25 Mayıs 2012 Cuma

GOMIDAS VARTABED



                                          GOMIDAS VARTABED

                     
              Müzik zevkimi, beni tanıyanlar bilir. Kardeş Türküler'in merkezimde olduğu, çevresinde de bu tarzda yıldızların döndüğü bir galaksi. "Galaksi" diyeyim ki havalı olsun.

              Benim bir şarkıyı ya da türküyü sevebilmem için, içinde hüzün barındırması gerekiyor. Bu, en mutlu anlarımda da en mutsuz anlarımda da böyledir. Çünkü hüzün, hislerin en gerçeğidir. Ve hikayesi olan hüzünler gerçektir. Mesela, popçuların aşk şarkılarını dinleyip içmeyi aklım almıyor benim. Yeri gelmişken şunu da söyleyeyim; pop'a hayır! Teşekkürler.

               Demek istediğim şu ki; hüzünlenmenin de bir adabı vardır. Ve ben hüznün en gerçeğini türkülerde bulurum. Hani derler ya, ağlamak için anlamaya gerek yok; farklı milletlerin muhteşem türkülerinde de bulurum.

               Gomidas Vartabed de bu türkülerin önemli neferlerinden. Çok sevdiğim Ermeni müziğinin, babası derler ona. 1869 yılında Kütahya'da doğmuş bir Ermeni müzikolog ve rahip'tir Gomidas. Hüzünlü; ama dolu dolu bir hayatı vardır, müzikle, yazıyla, dinle...

                Küçük yaşlarda anne ve babasını kaybetmiş, maddi olarak da kötü günler geçirmiş. Kilise'nin kendisine sahip çıkmasıyla rahatlayan Gomidas -asıl adı Soğomon Kevork Soğomonyan'dır-, 5000'e (yazıyla beş bin) yakın Ermeni şarkısını derlemiştir. İnanılmaz bir özveri ve muazzam bir sayı. Aynı zamanda bu şarkıların notalarını da çıkarır ve aynı zamanda söyler de!

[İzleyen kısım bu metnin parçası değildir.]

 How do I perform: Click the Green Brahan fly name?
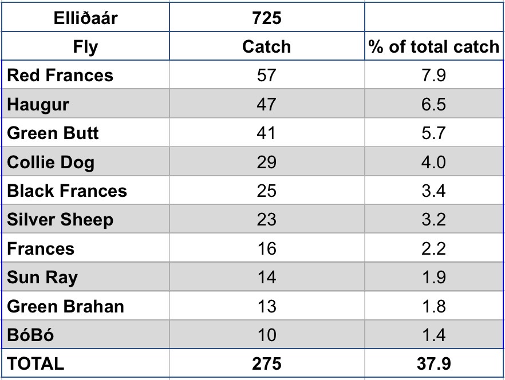[65, 306]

                 Yani, benim hayranlıkla dinlediğim şarkıların belki de hepsi bu güzel adamın ellerinden geçti. Saygı duymamak elde değil..

                  Fakat Gomidas'ın asıl acıklı hikayesi, küçük yaşta anne ve babasını kaybetmesi değil bana göre. Yaşadığı acılar öylesine büyük ve hazin ki, ölümün lafını edemiyor insan.

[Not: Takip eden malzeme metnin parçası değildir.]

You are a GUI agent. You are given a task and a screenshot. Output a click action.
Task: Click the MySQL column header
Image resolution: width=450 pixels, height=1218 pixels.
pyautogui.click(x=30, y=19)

                  O kara 1915 yılında, Gomidas ve yaklaşık 300 Ermeni aydını, tutuklanıyor ve tabiri caizse bir toplama kampına götürülüyor; Çankırı'da.. Başına neler getirilecek kim bilir. O da bunun farkında..

                   Çalışmaları dağıtılıyor, yakılıyor ve yok ediliyor. Esir kampında tutulması yetmiyormuş gibi, onca emek vererek hazırladığı müzik çalışmaları, yazdığı yazılar, kiliseye dair koro müzikleri vesaire hepsi yakılıyor, yıkılıyor ve yok ediliyor.. Ve depresyona giriyor. Fakat, Gomidas'ın iki arkadaşı ona yardım etmeye karar veriyorlar. Yakın arkadaşlarıdır bu iki kişi ve Gomidas'ı İstanbul'a naklettirmeyi başarıyorlar. Bu iki arkadaşından birinin adı Ziya Gökalp, diğerinin adı ise Halide Edip Adıvar...

                   İstanbul'da ne yapılırsa yapılsın, depresyonu atlatamıyor. Şizofren diyorlar Gomidas'a! Şizofreni teşhisi koyuyorlar... Ve doğruca Paris'te bir akıl hastanesine yolluyorlar.

                   Adam aklını kaçırıyor yahu, hayatını adadığı çalışmaları bir anda yok ediliyor. Vatanından koparılıyor, esir kamplarında tutuluyor, ölümle burun buruna getiriliyor. Ermeni olduğu için. Bu adam Ermeni olduğu halde Türkçe'den başka bir dil bilmeden büyüyor, Anadolu'da doğup yetişen gariban bir kimsesiz.. Ve sonra okuma yazma bilen diğer birçok Ermeni ile tutuklanıyor. Suçu, Ermeni olması!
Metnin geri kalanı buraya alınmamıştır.